» TASK
Continue the passage on preprocessing news articles for topic modelling, starting right after its final sentence.

SUPPLIED PASSAGE Start Marker

By and large, we apply topic modelling best practices in the ordering of each preprocessing step, following Maier et al. (2018). Tokenization and normalization (i.e., removing all unnecessary symbols and artifacts) are performed using regular expressions that catch only alphanumeric text while ignoring symbols and punctuation. This step is immediately followed by lowercasing, stopword removal, and lemmatization, where we reduce the inflectional forms of a word to its root form. Stopword removal is done prior to (and not after) lemmatization, primarily to reduce the initial vocabulary size, so that fewer lemma lookups are performed, thus improving performance.

The final preprocessing step is relative pruning, in which both very frequent and extremely rare words are stripped from the vocabulary prior to training. This is based on Zipf’s law, which, when applied to a language corpus, states that a large fraction of words in a vocabulary occur extremely infrequently (Manning and Schütze, 2003). Performing relative pruning not only reduces the size of the corpus that the model has to work with, but also helps stabilize the LDA algorithm’s stochastic inference. Figure 2 shows the sequence of preprocessing and feature transformation steps applied to the text of each news article prior to training a topic model. The boxes are coloured according to the Spark module we use for each task.

An external file that holds a picture, illustration, etc. Object name is frai-04-664737-g002.jpg

Topic model preprocessing and transformation steps.

Stopwords

Stopwords are common words in the vocabulary that are constant across topics and do not contribute to interpretability. We formulated our list of stopwords iteratively, by beginning with a list of standard stopwords from the literature, including articles, pronouns, and prepositions. We also studied different formulations of light verbs, i.e., verbs that have little semantic content of their own, but instead form predicates with other expressions. Some examples are shown below (Jespersen, 1965).

SUPPLIED PASSAGE End Marker
DATASET CONTENT Start Marker

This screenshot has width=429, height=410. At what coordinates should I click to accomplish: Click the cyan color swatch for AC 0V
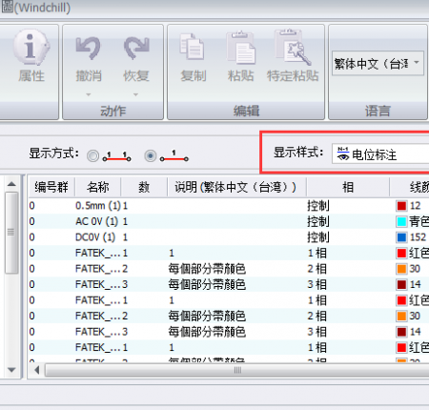[x=401, y=221]
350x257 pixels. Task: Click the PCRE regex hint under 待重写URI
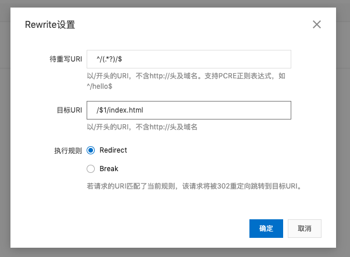(186, 76)
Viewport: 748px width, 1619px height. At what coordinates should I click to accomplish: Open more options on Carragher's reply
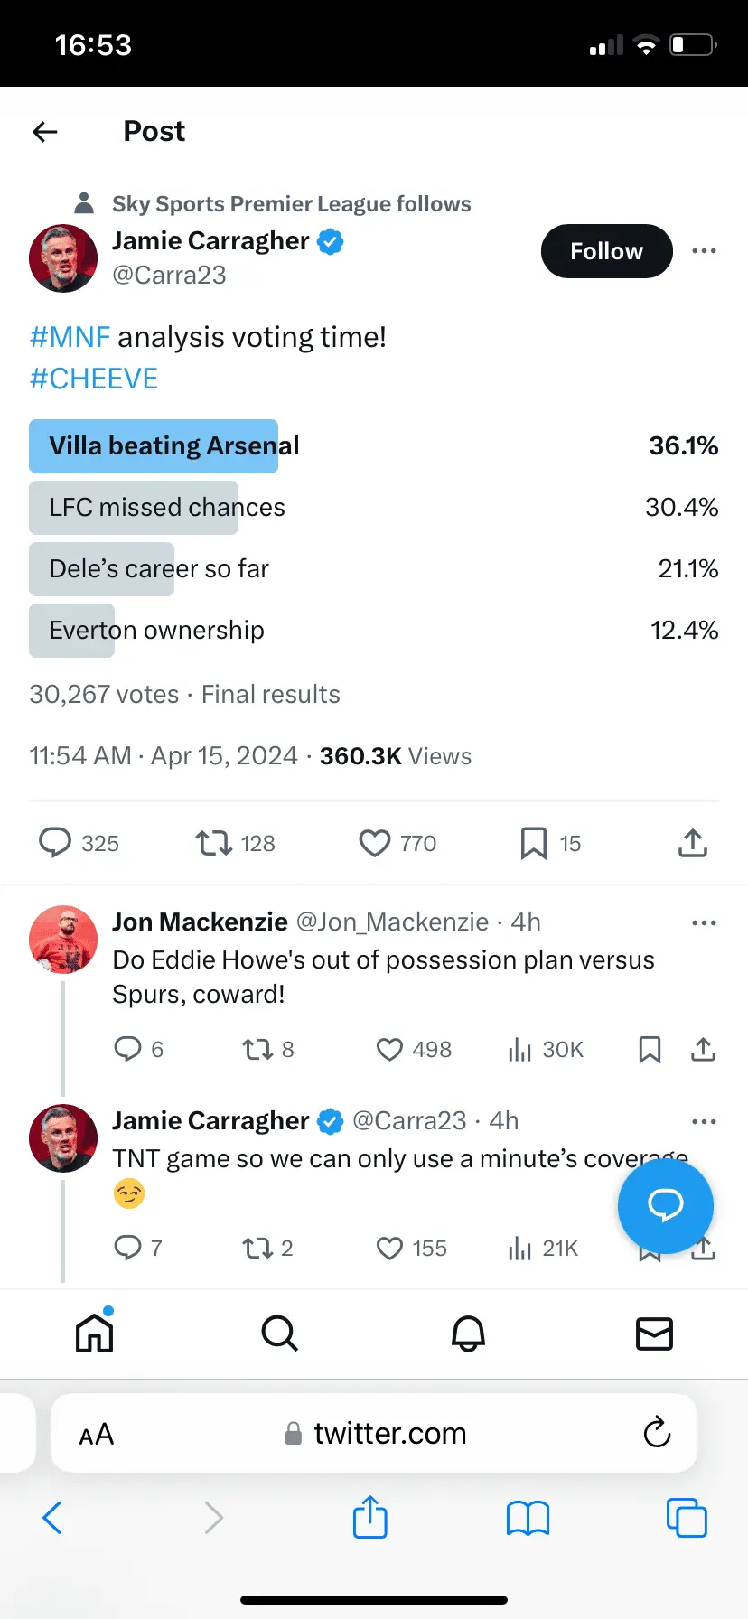tap(704, 1121)
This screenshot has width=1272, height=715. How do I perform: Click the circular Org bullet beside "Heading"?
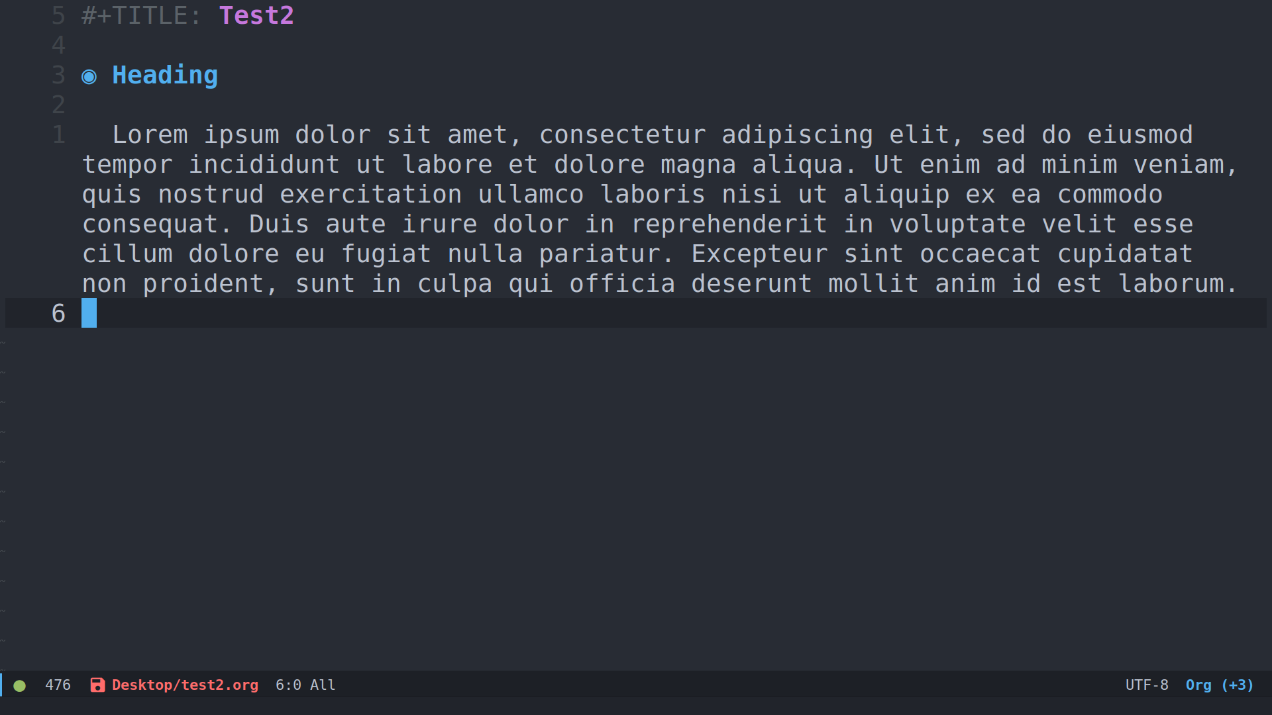[89, 76]
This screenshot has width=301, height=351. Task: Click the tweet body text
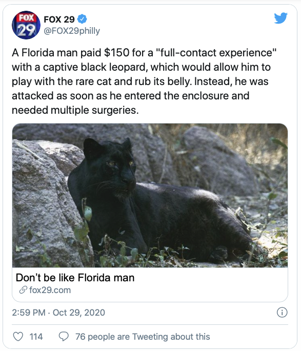pyautogui.click(x=144, y=81)
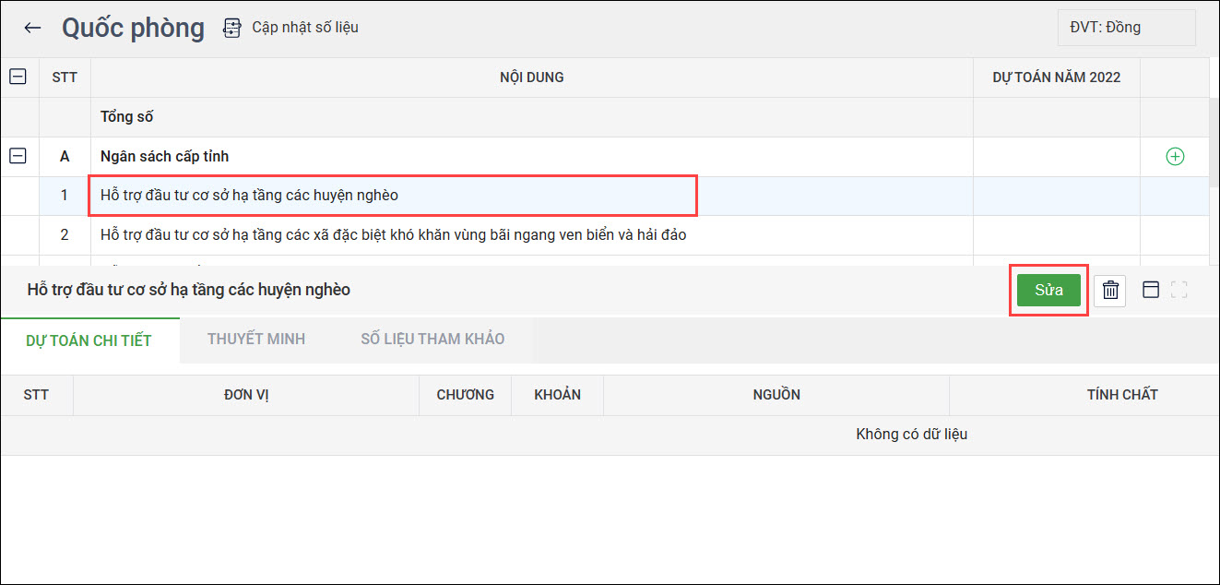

DATASET CONTENT End Marker

» RESPONSE FOR THIS EXERCISE
take a sneak, a drive, a walk, a plunge

give a sigh, a shout, a shiver, a pull, a ring

These verbs do not predicate fully, that is, one does not actually take a plunge but rather one plunges. However, they are not completely devoid of semantic content either: There is a clear difference between take a bath and give a bath (Butt, 2010). This makes such verbs semantically light, in a way that they are neither full nor empty in their semantic content.

From a topic modelling standpoint, light verbs do not add any value to topic interpretability. Because our news article data in the Gender Gap Tracker is unbounded in size and scope, it took multiple iterations of topic modelling to isolate specific groups of light verbs relevant to our corpus and useful for topic interpretability.

By contrast with verbs, we chose to retain a large portion of nouns during text preprocessing, due to the importance of nouns in topic interpretation. It has been shown that a combination of lemmatization and limiting the corpus to just nouns provides a coherence advantage and lower word intrusion in topic modelling (Martin and Johnson, 2015). While we do still include some very common nouns in our stopword list, these were chosen by carefully inspecting topic keywords for nouns that might cloud a human labeller’s judgment when, later, we assign labels to topics based on representative words for the topic (e.g., people, man, woman, report, page, story).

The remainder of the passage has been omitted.